:: TASK REQUIREMENTS ::
Each line below from the one containing "ゼオスキン (457, 499)" through the one containing "VOVコグリフト (529, 265)" should be output exactly as it stands, and no other line should appear.

Stored entries
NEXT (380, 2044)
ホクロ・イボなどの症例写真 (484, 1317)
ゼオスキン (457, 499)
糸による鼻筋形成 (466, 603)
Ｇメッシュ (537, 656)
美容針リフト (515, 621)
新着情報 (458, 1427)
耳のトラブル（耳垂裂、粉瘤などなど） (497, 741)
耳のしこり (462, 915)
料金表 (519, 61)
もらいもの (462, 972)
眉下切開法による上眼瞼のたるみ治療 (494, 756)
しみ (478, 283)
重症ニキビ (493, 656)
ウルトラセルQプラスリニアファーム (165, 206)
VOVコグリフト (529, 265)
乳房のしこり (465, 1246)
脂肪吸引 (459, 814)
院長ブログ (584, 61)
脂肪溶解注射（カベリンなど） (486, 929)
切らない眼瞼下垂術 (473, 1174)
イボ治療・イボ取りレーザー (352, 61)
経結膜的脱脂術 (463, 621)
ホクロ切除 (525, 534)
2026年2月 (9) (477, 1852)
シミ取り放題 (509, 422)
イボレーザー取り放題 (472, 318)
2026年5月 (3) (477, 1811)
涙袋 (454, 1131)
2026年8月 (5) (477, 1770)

:: RESULT OF THIS TASK ::
ゼオスキン (457, 499)
糸による鼻筋形成 (466, 603)
Ｇメッシュ (537, 656)
美容針リフト (515, 621)
新着情報 (458, 1427)
耳のトラブル（耳垂裂、粉瘤などなど） (497, 741)
耳のしこり (462, 915)
料金表 (519, 61)
もらいもの (462, 972)
眉下切開法による上眼瞼のたるみ治療 (494, 756)
しみ (478, 283)
重症ニキビ (493, 656)
ウルトラセルQプラスリニアファーム (165, 206)
VOVコグリフト (529, 265)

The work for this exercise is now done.